WHAT IS EXPECTED = Of all the lines in the records below, copy only those that contain the string "resolution".

►

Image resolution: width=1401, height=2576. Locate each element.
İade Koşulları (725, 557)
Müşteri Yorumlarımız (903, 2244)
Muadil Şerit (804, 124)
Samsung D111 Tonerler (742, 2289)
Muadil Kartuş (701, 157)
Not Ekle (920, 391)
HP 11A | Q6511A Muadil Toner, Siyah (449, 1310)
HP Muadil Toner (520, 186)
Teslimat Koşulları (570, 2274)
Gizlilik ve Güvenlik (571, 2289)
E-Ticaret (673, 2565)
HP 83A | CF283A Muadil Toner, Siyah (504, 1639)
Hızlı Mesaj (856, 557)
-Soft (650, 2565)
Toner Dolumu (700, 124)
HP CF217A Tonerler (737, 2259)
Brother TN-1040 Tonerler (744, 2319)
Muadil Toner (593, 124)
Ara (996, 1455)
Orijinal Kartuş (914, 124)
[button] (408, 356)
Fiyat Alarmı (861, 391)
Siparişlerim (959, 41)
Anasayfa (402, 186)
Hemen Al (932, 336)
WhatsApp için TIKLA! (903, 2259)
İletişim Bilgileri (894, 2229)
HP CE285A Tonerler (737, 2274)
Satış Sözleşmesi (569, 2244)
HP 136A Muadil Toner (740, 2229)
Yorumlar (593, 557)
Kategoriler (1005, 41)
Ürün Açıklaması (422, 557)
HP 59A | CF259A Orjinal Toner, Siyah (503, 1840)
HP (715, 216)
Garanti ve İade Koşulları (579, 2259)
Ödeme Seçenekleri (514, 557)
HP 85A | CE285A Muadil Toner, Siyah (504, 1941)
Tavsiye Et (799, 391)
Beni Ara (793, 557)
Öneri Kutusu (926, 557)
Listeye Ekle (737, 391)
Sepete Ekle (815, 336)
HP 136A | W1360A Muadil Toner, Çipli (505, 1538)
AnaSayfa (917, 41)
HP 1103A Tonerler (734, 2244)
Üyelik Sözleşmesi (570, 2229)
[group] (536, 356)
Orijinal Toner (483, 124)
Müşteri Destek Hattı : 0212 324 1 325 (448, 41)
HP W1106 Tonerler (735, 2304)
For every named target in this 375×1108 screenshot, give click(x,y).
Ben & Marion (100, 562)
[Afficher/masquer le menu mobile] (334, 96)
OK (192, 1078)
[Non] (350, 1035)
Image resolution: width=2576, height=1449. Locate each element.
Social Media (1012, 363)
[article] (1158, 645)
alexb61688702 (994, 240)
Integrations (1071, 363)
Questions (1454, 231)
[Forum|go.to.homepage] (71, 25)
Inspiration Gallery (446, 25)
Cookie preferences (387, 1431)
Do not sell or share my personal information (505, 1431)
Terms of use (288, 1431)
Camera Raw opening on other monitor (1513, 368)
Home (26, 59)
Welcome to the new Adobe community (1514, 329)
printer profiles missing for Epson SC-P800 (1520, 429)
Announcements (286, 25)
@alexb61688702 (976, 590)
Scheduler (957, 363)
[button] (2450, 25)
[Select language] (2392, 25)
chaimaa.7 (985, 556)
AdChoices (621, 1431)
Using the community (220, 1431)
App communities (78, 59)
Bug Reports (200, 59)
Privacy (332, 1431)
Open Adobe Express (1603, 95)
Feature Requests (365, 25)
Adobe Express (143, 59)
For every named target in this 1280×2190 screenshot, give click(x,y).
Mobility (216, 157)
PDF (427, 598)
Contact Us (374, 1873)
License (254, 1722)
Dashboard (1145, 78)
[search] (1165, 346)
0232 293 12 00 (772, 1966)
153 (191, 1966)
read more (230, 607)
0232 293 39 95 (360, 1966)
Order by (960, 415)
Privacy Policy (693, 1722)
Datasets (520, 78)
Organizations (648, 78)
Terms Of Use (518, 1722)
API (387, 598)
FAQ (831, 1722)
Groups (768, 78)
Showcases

◄

RESPONSE =
Image resolution: width=1401, height=2576. Locate each element.
Image resolution: width=2576, height=1449. Locate each element.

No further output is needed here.